_Task prompt_
Pick up the post on weightlifting training intensity and back-off weeks right after its final sentence, and keep writing it in the same voice.

(Text for analysis)

Now imagine such a system in place and working in the USA. I just dont see it, not without a major shift in our whole society and way of life.


Abajiev believed that when you are tired you lift less, this is how you naturally cycle training intensity. According to him, and I actually heard him explain this to me face to face, the body "knows" what it needs, if you really need to back off, your body will not allow you to lift a heavy weight. These are the workouts when you struggle with 70 or 80%. When the body is ready, and no longer needs rest, it "allows" you to lift heavy again. From what I have read, John Broz follows this guideline. It would be nice to have him chime in again here and clarify his beliefs... but if that doesnt happen this is my best knowledge of his belief, and it seems to mirror that of the coach of his coach. Others believe that you have a program all the variation.

Personally I use a mix of the two. We go for several weeks as hard as we can, and its fairly auto-regulated. Yeah some workouts are harder than others, some days have two workouts and some have one. But the kids are pushing as hard as they can whenever they are in the gym. And some workouts are better than others. Some days you see a PR snatch, some days you see a 200kg clean and jerker STRUGGLING to get 160 or 170kg overhead. Then we back off of the volume for a week. Usually by the end of the back off week the guys are feeling fairly good. We still lift heavy that week, just less volume.

(End Text for analysis)
(Data)

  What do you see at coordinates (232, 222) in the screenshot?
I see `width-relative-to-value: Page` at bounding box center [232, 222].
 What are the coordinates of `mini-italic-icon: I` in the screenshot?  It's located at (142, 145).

(End Data)
(Data)

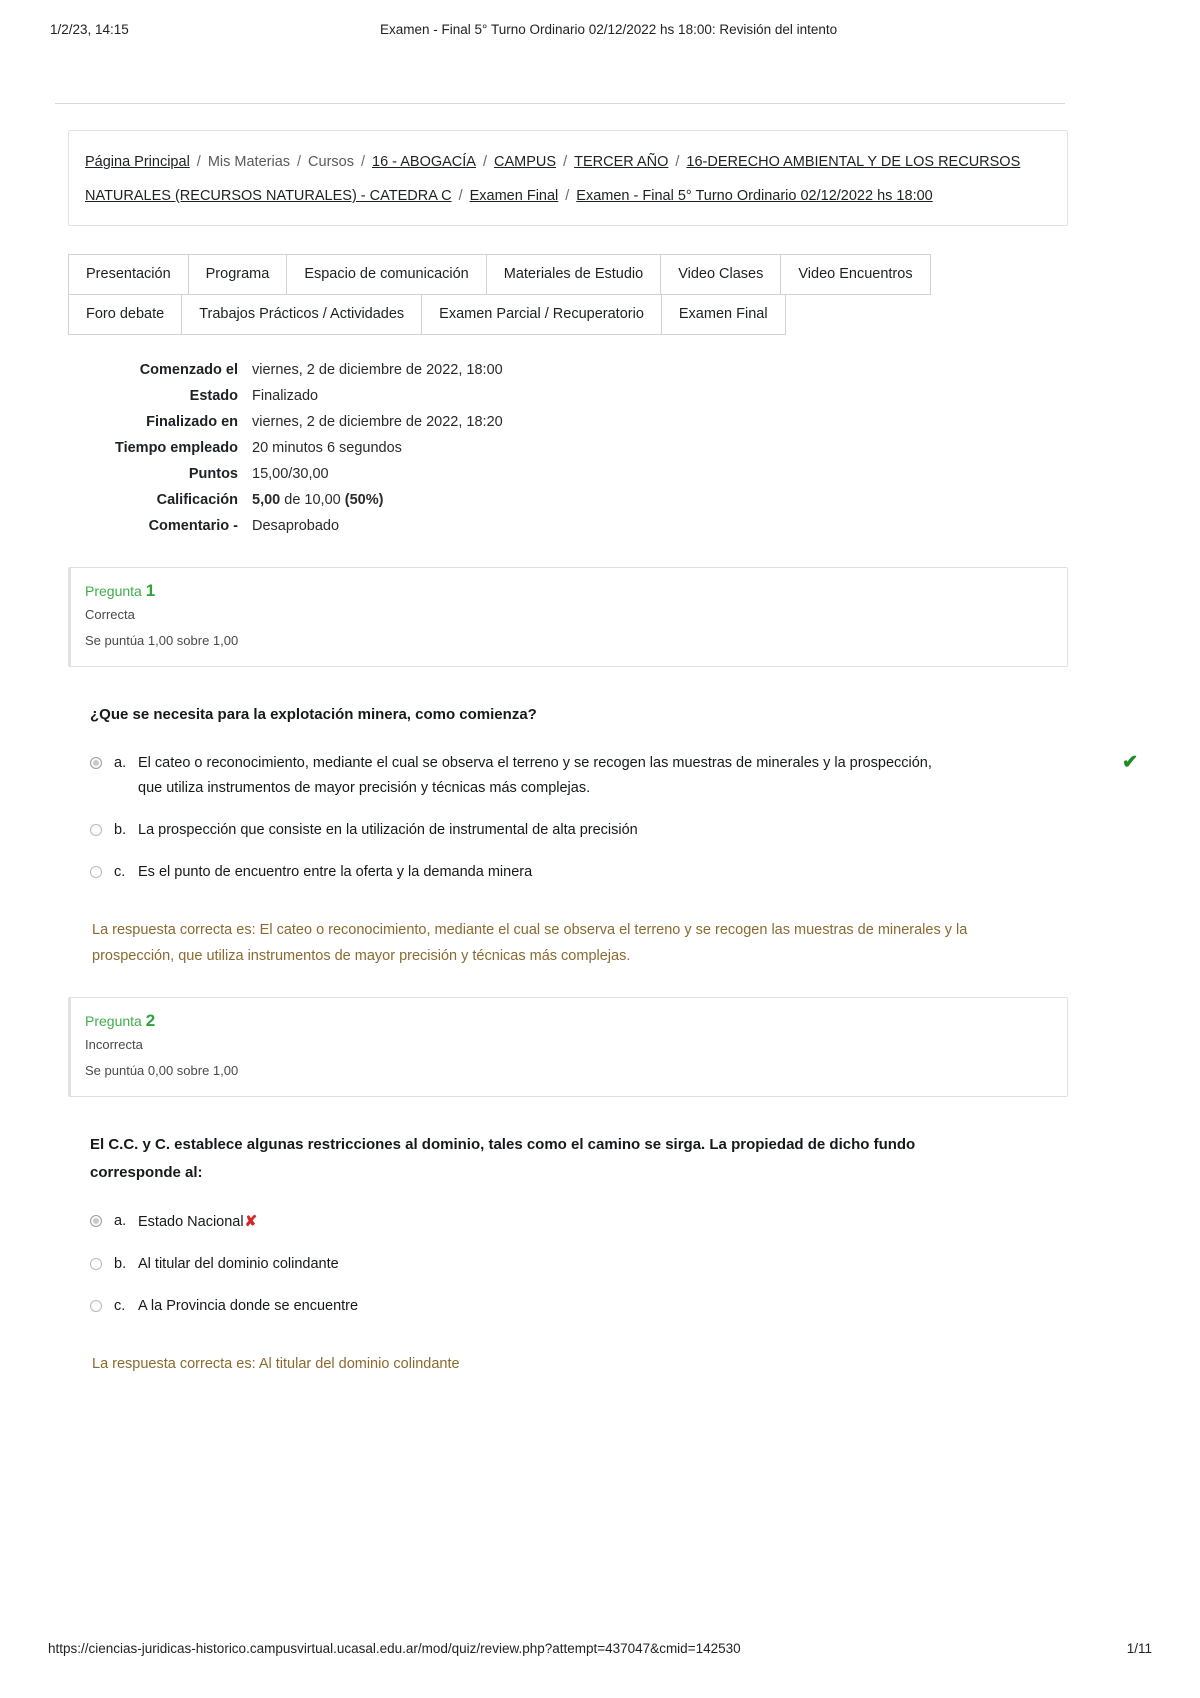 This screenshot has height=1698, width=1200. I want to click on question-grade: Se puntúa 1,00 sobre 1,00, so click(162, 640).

(End Data)

_Answer for the task_
But you know the body is fairly unpredictable. Sometimes PR lifts come when you dont expect it. Sometimes 17 or 18 days into really hard training when everyone is crying and moaning and hurting someone has an unexplainable great session and hits a PR. Who can explain that? Jon recently hit a 155kg snatch in competition with ONE rest day after 13 very hard training days in a row. His old competition PR was 150, his best in training was 152kg, done when he was fairly fresh.

How do you explain that with supercompensation theory? One light workout at the tail end of 13 days of misery and he magically supercompensated? When I was in grad school I thought I understood things pretty well. But another 10 years of coaching has cured me of that. Using all the science in the world, you can only predict things about halfway. Yeah with a set workout or competition at the end of a 2 week taper you are much, much, much more likely to produce a high result than with any one particular workout during a hard training cycle. But you have a lot more workouts during hard training cycle than at the end of tapers, and most of your PR's are gonna come while training hard. They come at odd times, mostly when you dont expect them, sometimes when you are at your most tired and hurting the worst.

Now, obviously I believe that it is worthwhile to back off the gas every now and then, otherwise I wouldnt do it. But if the body follows supercompensation theory all nice and neat... then how do you explain a kid squatting say 200kg while peaking and rested, then 3 weeks later after 3 weeks of pushing as hard as possible, with aching legs and feeling fried and almost numb he pops up a PR of 210kg??? Cause let me assure you, such things do happen!

Some days I think that the only thing I have learned in the last 20 years is that I definately dont know everything, lol. I just keep learning more and more things that i dont know. One thing I am fairly sure of though, is that hard work is rewarded, and that harder work is rewarded even more. That might in fact be the only cold hard fact that the last 20 years has taught me.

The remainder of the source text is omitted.